In recent years, with the advent of Industry 4.0, the concepts of Cyber-Physical System and Internet of Things arise, allowing to shift from a classical hierarchical approach to the Manufacturing Planning and Control (MPC) system to a new class of more decentralized architecture.
This work aims to extend the decentralized scheduling and planning approach to a job-shop production system.
Due to the complexity of a Job-Shop Scheduling Problem, the researchers firstly introduce a parametric simulation model to represent a generic job-shop system. Then, the research team proposes a newly dispatching rule for the order admittance in a semi-heterarchical job-shop environment for the lowest machine level.
Production planning and scheduling simulation model
A multi-method approach based on Discrete Event Simulation (DES) and Multi-Agent Systems (MAS) was used to develop the simulation model, using the AnyLogic 8.5.2 as simulation software.
In the production planning and scheduling model, two populations of agents are represented as resources and jobs. Resources represent the entities responsible for processing the product (e.g. machines). Jobs are the objects that undergo machining to become, at the end of the technological cycle, finished products. Each job agent contains two additional populations, essential for the work of the Job Shop system: operations and transitions.
The Job agents receive the call, process the reply, and return their availability. The job answer consists of a proposal represented by a Proposal agent.
The Resource agent receives the Proposals from the Jobs and keeps them in a different proposal’s population inside the Resource agent.

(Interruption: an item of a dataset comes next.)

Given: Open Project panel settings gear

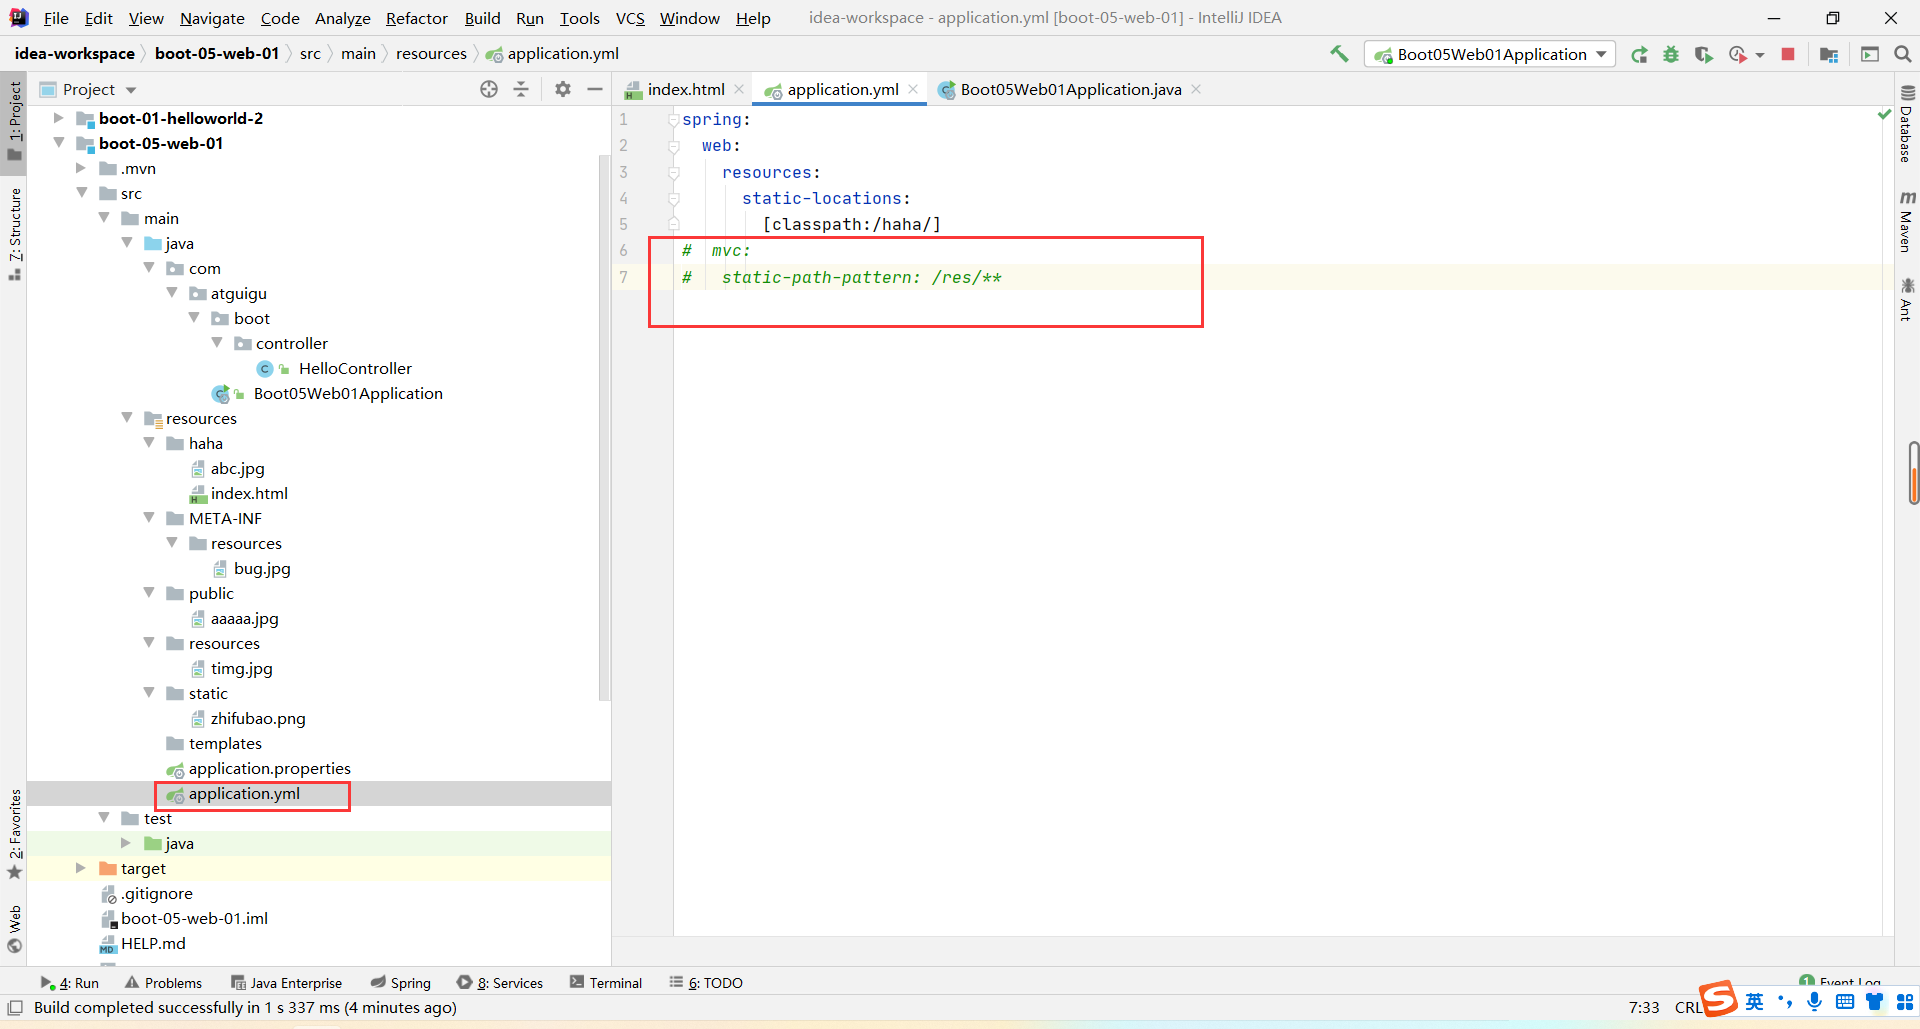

When all the proposal has been collected, the Resource switches from the “Wait reply” state to the “Evaluation Proposal and Acceptance” state.
The resources, during the “Evaluation and Acceptance” phase, assign a score to each proposal, choosing the one with the highest score. Here is where the dynamic Dispatching Rule (DRP) takes place, for the score evaluation of the jobs in an Industry 4.0 semi-heterarchical job-shop scenario.
Result
This work proposed the first decentralized scheduling and planning approach for a job-shop production system. Due to the complexity of such a scenario, a parametric simulation model that allows representation of many job-shop production systems was introduced.
The analysis of results showed a significant productivity increase in all the considered production planning and scheduling scenarios with the use of the proposed dispatching rule – DRP.
This production planning and scheduling project may be considered as a first step towards the development of a different approach to the scheduling problem for the job-shop production system.